[Start Source material]

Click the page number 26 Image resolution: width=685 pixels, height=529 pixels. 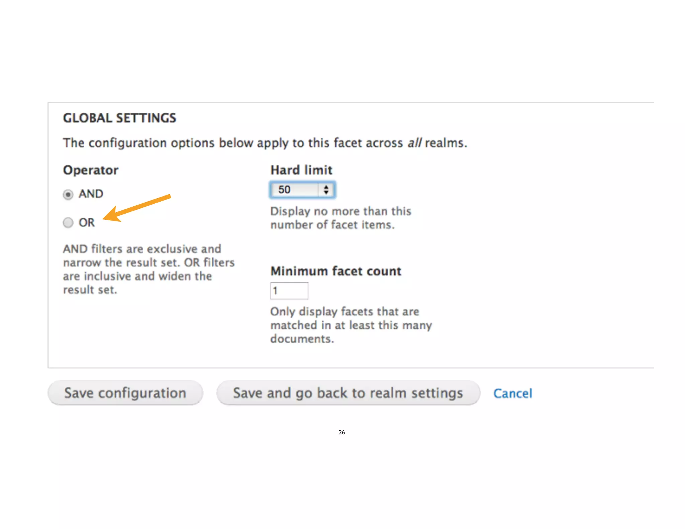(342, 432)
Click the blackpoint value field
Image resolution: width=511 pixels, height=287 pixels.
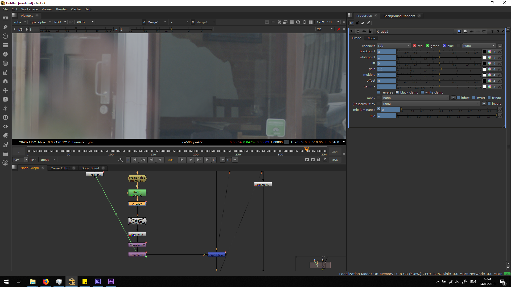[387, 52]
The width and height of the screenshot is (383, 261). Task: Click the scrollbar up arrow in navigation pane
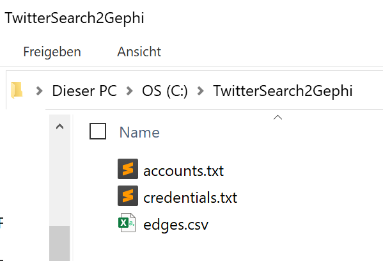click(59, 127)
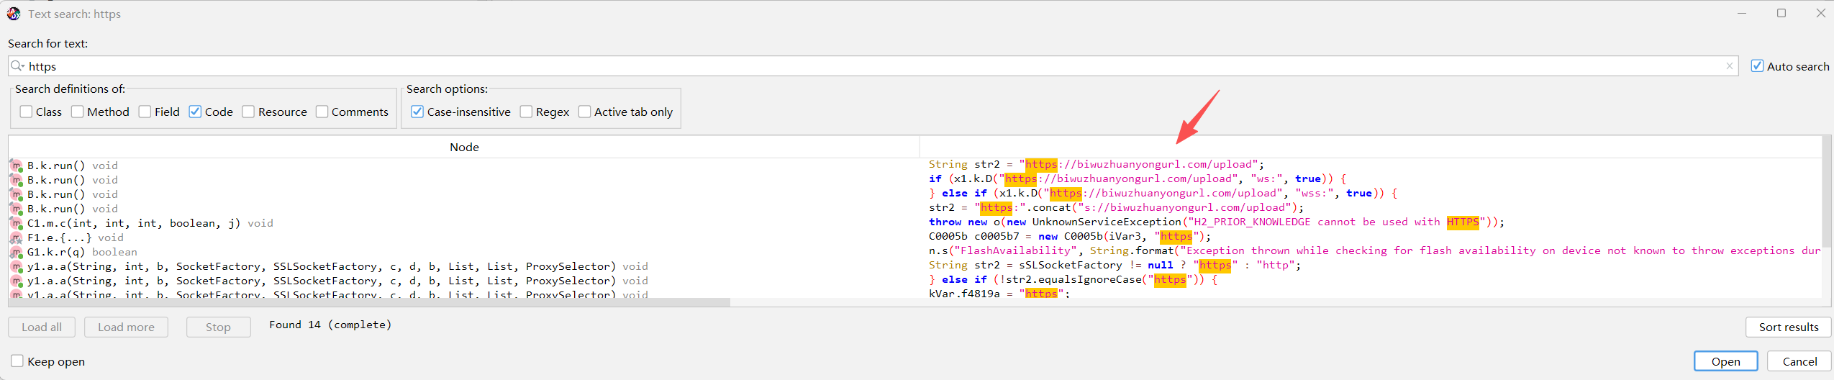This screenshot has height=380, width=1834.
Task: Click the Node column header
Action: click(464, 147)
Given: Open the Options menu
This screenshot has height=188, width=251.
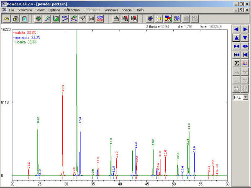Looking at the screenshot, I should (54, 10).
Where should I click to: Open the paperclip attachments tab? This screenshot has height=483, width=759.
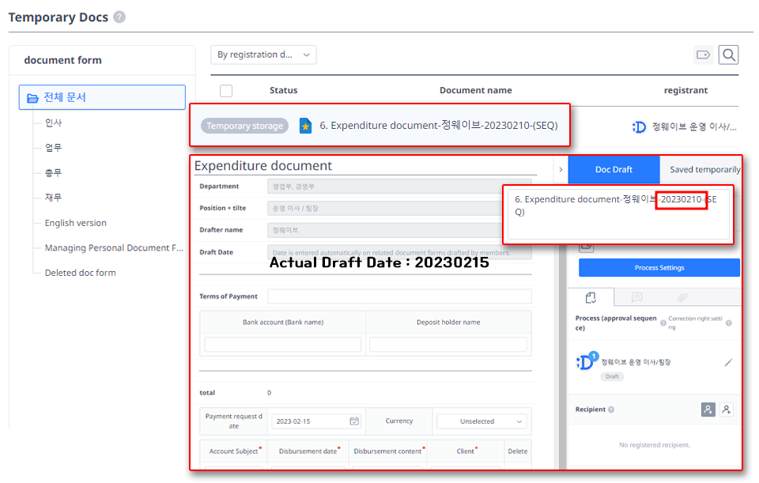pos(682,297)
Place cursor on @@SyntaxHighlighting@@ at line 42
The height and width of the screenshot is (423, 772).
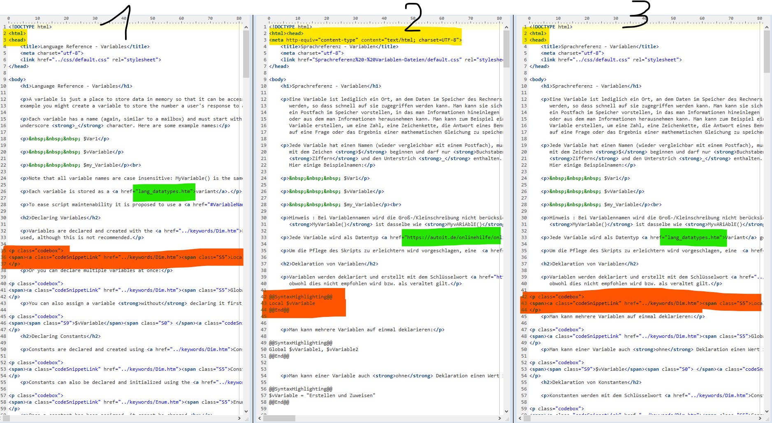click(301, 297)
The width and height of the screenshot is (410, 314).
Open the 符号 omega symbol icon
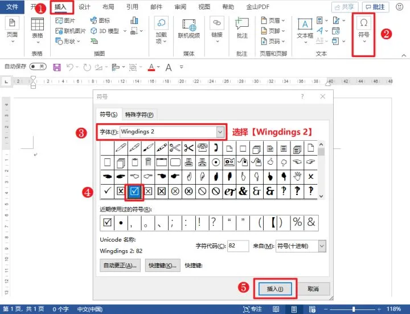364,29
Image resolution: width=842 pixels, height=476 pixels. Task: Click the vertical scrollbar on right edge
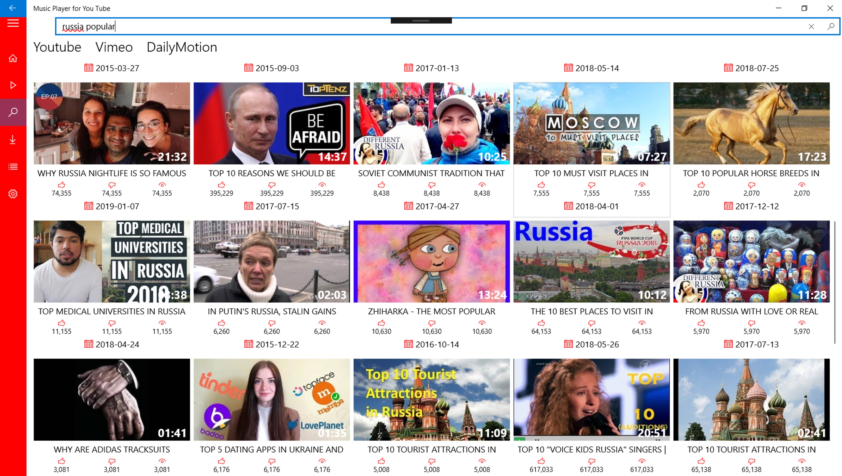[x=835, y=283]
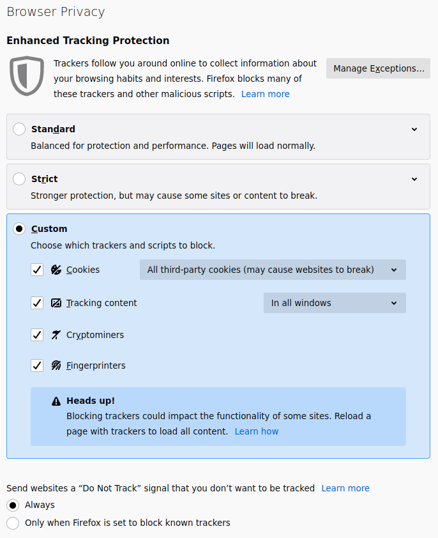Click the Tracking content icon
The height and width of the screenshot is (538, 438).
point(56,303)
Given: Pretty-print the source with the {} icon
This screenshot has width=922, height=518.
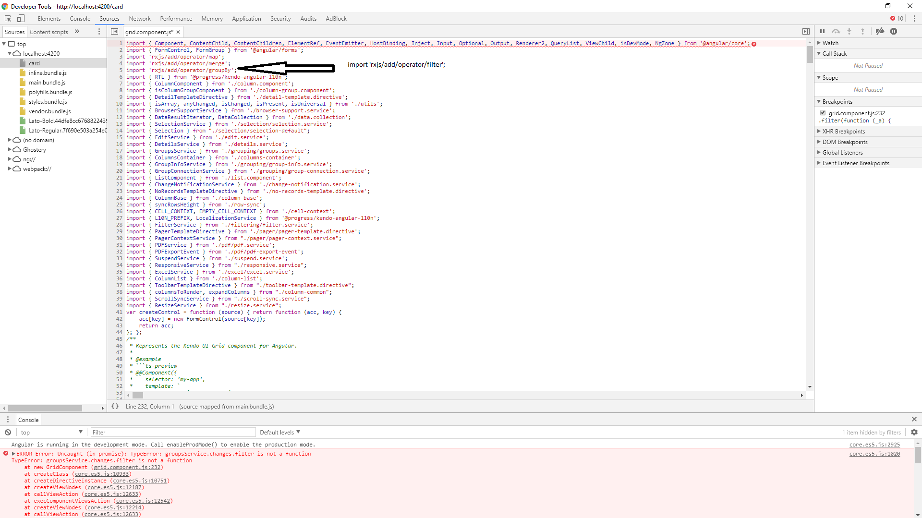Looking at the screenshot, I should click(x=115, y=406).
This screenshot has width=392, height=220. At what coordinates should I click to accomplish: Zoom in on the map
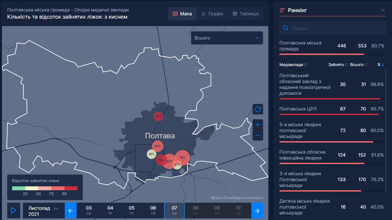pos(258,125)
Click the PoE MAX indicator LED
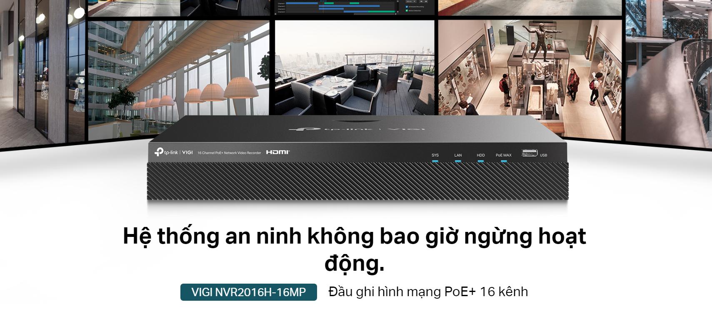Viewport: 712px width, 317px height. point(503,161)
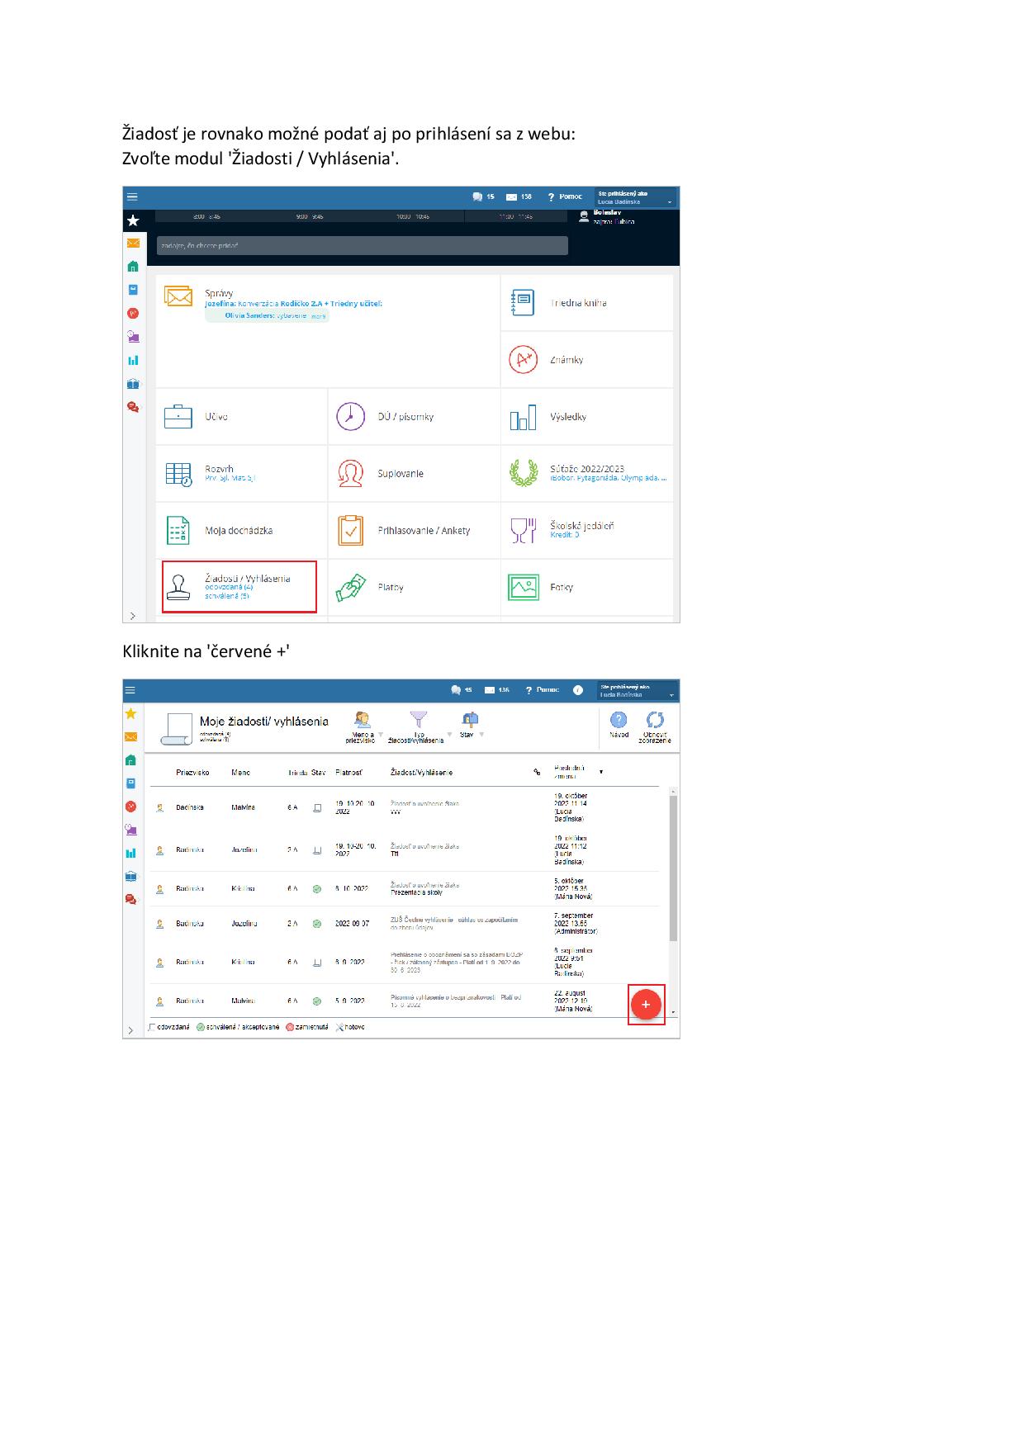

[End Source material]

**Short task:**
Rewrite everything from the line containing "Place cursor on" through the end of the items, replacing "Pretty-print" with "Reformat" and changing nothing else. Leave the pictures out of your answer.

**Solution below:**
Place cursor on @@SyntaxHighlighting@@ at line 42
The height and width of the screenshot is (423, 772).
click(301, 297)
The width and height of the screenshot is (410, 314).
Open the 符号 omega symbol icon
364,29
Image resolution: width=842 pixels, height=476 pixels. Task: Click the vertical scrollbar on right edge
[x=835, y=283]
Click the Tracking content icon
The height and width of the screenshot is (538, 438).
point(56,303)
Given: Reformat the source with the {} icon
This screenshot has width=922, height=518.
Looking at the screenshot, I should click(x=115, y=406).
This screenshot has width=392, height=220. At what coordinates should I click to accomplish: Zoom in on the map
pos(258,125)
Click the PoE MAX indicator LED
Viewport: 712px width, 317px height. point(503,161)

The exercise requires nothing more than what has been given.